"Coming to America" - it's been the name of a funny movie and a dramatic song (can you name the actor & singer without cheating?!?) It's also been a dream for many, and an action for some. People have been coming to America both legally and illegally for many years, but there's one special category of immigrants you might not generally think of - refugees. In this blog post, let's visually explore the U.S. refugee admission data and see if we can find any trends.
When I was looking for data on this topic, the State Department page referred me to the Refugee Processing Center page on Admissions & Arrivals. I downloaded their spreadsheet which contained a graph and data. Here's a screen-capture of their graph:
Here are a few problems I noticed in their graph:
- With the bar segments being stacked, you can see the annual total, but it's difficult to see & compare the regional trends over time.
- It's a bit difficult to distinguish some of the colors in the graph, and match them up to the legend.
- The graph seems a bit cluttered, with so many year labels under the bars, etc.
- There's no way to determine the exact values from the graph.
- It's not clear that the final bar is 1 month short of a full fiscal year.
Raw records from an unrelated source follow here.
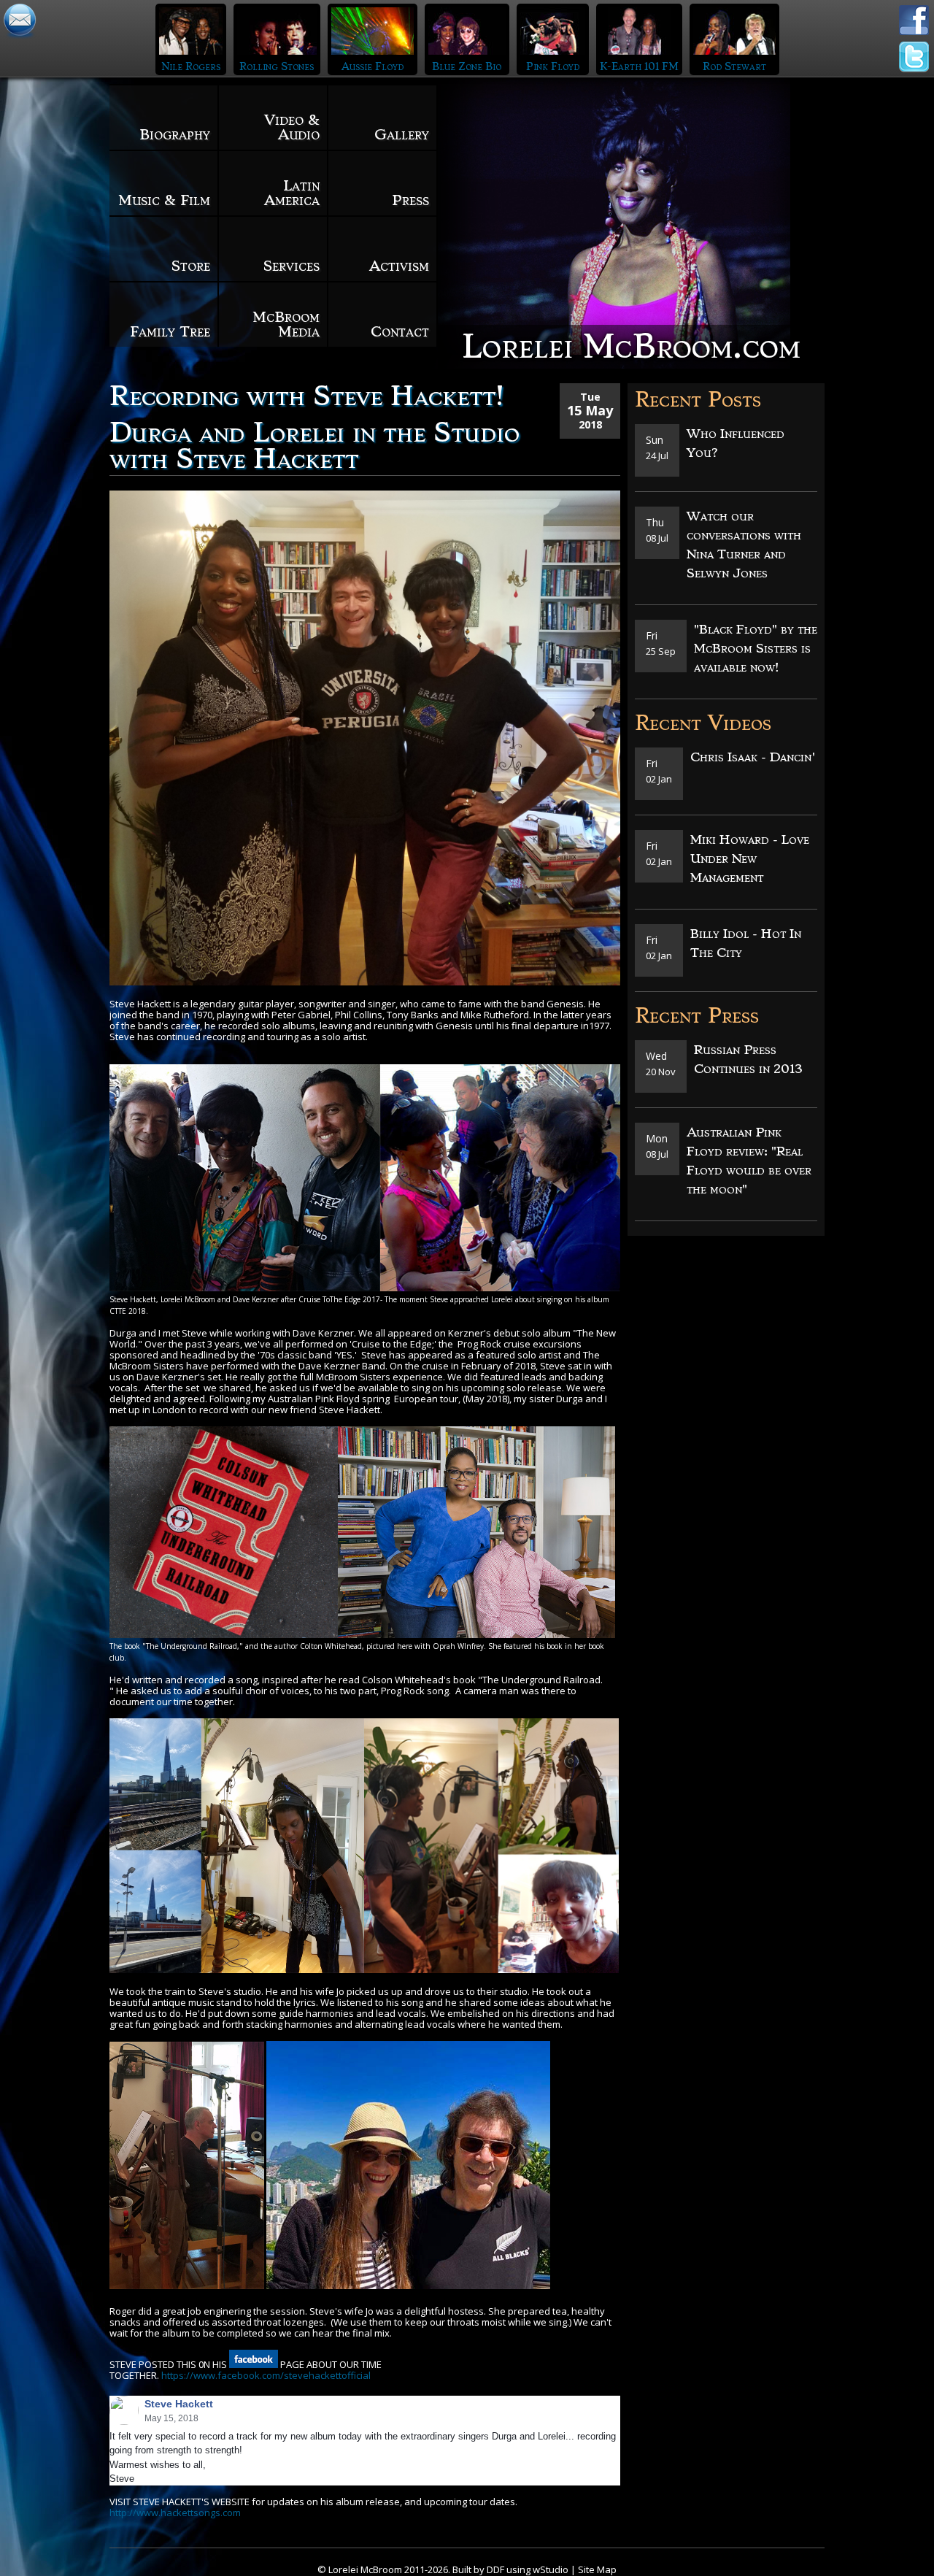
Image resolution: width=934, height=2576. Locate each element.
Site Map (597, 2569)
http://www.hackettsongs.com (175, 2512)
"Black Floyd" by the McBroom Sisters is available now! (755, 648)
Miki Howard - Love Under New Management (749, 858)
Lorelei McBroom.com (631, 346)
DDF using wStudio (527, 2569)
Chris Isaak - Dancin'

- And ... they misspelled Caribbean as 'Carribean'.
Of course, it's considered poor form to complain about someone else's graph, if you don't create your own version ... therefore I imported their data into SAS and tried my hand at creating a new/improved graph. Here's what I came up with (click the image below to see the full-size version with HTML mouse-over text).
My biggest change was creating a separate graph for each region, and then arranging those graphs such that you could see the the geographical shift in refugee admissions over time (from Asia, to Soviet Union, then Europe, Africa, and Near East / South Asia). I used the same colors as the original graph, in case someone might want to use the two graphs together (I think it's useful to look at both graphs). I placed the region labels inside the graph area to conserve space, and I made them the same colors as the bars to make it clear which labels went with which bars. And I specify exactly when the fiscal year ends, in the title text.
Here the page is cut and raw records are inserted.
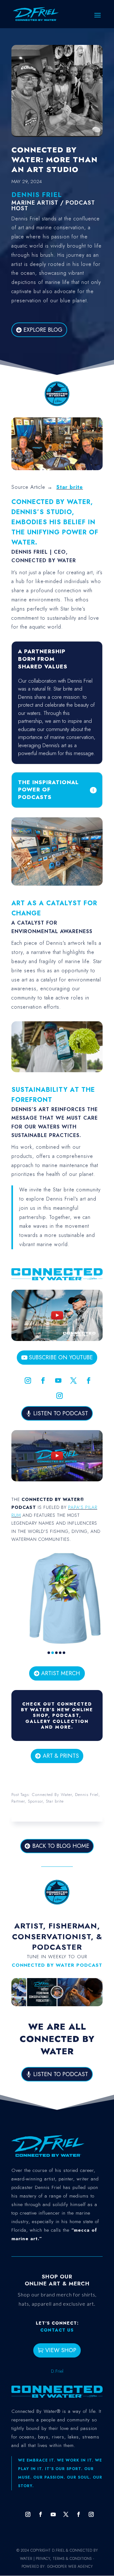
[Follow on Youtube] (58, 1380)
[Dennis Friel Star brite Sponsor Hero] (57, 468)
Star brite (69, 487)
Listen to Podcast (60, 1413)
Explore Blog (42, 330)
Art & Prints (61, 1756)
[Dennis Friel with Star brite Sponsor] (57, 884)
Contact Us (57, 2330)
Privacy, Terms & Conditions (64, 2558)
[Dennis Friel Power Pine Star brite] (57, 1070)
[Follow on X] (73, 1380)
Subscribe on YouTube (61, 1357)
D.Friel (57, 2371)
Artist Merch (60, 1673)
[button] (49, 1652)
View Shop (60, 2350)
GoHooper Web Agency (70, 2566)
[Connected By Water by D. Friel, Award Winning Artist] (57, 406)
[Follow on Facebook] (43, 1380)
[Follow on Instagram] (28, 1380)
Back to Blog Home (60, 1846)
- The bar chart would typically label every bar with the year, but I suppressed that by using the axis statement's value=none option, and then I annotated my own years at 5 year increments. Note that I annotated the years at the top of the first graph, which is a capability not possible without using annotate.
- The bar charts weren't lining up exactly the same horizontally, because the of the spacing in the digits of the numbers (a '1' takes less space than a '2' for example). Therefore I suppressed the numbers along the y-axis, added a consistent amount of blank space (using an angled title), and then annotated my own numbers into that blank space.
- This chart is actually 7 separate bar charts arranged one after the other on the html page, therefore I couldn't use the typical title & footnote text. I used Proc GSlide to create a separate text slide for the title, and one for the footnote.
- To get the region labels inside the graph area, I annotated this text rather than using a typical title statement.
- I keep the lengths of all the y-axes consistent and proportional, by using the length= option on the axis statement.
- And I used Proc GChart's html= option to create the HTML mouse-over text in the web output, so you can see the year, region, and number of refugees for each bar.
What events do you think might coincide with the increased/decreases in refugees from the various regions over the years? Do you think the graph will change much in the final month of the 2017 fiscal year? Feel free to leave a comment with your theories!